Some records:
● ● ●

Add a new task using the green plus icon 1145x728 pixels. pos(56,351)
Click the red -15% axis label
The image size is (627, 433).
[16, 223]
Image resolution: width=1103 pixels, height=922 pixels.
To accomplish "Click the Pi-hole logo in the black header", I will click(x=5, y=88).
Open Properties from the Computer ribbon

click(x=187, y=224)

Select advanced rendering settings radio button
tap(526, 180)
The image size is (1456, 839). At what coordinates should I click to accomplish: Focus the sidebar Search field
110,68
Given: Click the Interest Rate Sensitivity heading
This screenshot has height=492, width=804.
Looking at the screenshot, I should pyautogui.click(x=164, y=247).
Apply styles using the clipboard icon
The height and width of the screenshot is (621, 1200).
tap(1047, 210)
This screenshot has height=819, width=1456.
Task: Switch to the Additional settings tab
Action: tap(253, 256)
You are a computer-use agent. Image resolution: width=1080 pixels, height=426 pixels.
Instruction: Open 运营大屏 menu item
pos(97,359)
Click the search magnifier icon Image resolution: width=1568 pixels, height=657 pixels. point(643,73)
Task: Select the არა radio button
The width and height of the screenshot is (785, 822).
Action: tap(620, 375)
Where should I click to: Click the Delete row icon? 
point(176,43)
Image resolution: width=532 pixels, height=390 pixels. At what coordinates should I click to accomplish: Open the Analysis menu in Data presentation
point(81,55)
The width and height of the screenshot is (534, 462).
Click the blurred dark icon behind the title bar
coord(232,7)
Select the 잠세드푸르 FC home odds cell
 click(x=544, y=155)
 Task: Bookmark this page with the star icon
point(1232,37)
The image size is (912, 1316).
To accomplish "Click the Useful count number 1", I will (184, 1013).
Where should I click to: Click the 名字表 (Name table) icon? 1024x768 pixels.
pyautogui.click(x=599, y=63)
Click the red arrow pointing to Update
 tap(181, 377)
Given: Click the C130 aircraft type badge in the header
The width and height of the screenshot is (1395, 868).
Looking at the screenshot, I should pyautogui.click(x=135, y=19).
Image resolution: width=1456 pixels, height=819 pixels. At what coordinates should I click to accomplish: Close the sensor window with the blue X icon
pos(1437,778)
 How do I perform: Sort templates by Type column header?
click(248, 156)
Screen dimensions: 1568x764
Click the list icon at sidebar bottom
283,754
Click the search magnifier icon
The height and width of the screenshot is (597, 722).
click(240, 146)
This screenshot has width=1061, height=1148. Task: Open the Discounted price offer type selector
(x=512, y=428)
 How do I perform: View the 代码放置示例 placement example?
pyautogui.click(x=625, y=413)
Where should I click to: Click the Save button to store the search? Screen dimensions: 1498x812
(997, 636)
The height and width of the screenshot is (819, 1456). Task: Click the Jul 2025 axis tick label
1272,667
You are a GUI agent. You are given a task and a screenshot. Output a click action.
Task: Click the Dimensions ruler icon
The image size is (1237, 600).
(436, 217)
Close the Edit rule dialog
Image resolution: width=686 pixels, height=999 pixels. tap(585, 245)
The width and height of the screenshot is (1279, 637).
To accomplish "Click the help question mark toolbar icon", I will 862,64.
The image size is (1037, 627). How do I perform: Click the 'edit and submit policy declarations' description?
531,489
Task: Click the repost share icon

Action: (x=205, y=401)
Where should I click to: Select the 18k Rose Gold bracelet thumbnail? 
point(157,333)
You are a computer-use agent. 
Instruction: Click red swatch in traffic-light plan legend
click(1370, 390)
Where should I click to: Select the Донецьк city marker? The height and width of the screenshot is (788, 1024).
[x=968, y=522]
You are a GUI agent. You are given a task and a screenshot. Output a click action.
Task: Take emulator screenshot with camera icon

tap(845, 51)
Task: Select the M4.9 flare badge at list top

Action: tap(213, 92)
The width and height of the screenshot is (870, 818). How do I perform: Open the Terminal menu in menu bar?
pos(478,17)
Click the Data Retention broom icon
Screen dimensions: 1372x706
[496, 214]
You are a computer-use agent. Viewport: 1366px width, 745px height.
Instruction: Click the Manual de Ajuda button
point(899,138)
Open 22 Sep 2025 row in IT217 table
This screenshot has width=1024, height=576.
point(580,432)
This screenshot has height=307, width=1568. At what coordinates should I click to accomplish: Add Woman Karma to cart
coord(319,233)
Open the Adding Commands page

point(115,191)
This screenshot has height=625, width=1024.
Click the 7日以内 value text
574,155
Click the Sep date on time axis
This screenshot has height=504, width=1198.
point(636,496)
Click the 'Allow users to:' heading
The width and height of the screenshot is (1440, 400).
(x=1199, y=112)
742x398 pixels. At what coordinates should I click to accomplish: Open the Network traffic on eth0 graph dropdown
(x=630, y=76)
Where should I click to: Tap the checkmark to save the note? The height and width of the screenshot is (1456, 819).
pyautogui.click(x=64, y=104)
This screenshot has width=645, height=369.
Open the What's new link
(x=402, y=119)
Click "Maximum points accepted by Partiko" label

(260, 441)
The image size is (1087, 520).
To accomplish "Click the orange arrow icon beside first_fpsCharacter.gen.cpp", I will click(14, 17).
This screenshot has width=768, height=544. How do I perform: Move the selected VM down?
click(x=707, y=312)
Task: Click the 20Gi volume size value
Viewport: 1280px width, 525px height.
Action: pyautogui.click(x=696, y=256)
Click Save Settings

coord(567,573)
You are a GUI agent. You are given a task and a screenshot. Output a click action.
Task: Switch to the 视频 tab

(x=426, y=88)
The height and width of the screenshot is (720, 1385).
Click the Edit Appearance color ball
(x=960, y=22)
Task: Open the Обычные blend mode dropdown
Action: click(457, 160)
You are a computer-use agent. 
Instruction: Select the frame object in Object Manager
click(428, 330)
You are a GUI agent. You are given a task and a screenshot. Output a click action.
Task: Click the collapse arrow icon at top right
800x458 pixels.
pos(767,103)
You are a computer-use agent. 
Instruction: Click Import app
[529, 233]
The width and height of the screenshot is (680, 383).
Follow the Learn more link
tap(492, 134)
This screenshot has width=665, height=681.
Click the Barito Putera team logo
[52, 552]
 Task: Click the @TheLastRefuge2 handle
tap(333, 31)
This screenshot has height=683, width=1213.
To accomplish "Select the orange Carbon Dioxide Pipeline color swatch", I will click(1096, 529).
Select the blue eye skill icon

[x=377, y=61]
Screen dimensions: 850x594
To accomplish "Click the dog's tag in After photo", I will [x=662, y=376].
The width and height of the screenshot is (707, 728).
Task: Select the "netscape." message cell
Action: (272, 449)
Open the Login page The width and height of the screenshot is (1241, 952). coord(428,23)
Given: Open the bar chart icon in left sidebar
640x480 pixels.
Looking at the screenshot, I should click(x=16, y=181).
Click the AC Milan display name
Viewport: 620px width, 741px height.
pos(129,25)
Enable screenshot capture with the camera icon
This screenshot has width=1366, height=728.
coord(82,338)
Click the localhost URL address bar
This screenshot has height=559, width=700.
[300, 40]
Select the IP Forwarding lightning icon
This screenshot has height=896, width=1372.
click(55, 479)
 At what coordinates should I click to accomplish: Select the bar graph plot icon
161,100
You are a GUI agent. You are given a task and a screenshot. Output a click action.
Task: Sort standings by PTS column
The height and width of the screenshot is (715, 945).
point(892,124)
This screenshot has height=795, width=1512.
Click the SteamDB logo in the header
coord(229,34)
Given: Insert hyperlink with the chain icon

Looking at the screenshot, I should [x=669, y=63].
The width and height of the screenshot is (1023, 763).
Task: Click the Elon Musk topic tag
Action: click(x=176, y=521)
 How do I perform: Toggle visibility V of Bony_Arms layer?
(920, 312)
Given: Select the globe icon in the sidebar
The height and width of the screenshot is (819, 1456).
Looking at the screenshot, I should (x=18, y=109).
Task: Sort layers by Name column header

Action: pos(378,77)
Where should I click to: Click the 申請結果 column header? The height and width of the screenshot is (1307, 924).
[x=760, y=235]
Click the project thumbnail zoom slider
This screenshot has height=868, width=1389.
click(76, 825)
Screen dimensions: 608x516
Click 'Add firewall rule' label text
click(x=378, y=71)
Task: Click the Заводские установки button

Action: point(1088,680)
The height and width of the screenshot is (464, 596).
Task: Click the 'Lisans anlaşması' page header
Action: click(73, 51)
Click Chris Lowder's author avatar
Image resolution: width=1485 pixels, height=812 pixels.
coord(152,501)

● ● ●

TASK BRIEF — Write out the lines of the records above verbatim, from the line containing "Open 22 Sep 2025 row in IT217 table" to the line containing "point(115,191)", including both of those lines.

FULL OUTPUT —
Open 22 Sep 2025 row in IT217 table
This screenshot has width=1024, height=576.
point(580,432)
This screenshot has height=307, width=1568. At what coordinates should I click to accomplish: Add Woman Karma to cart
coord(319,233)
Open the Adding Commands page

point(115,191)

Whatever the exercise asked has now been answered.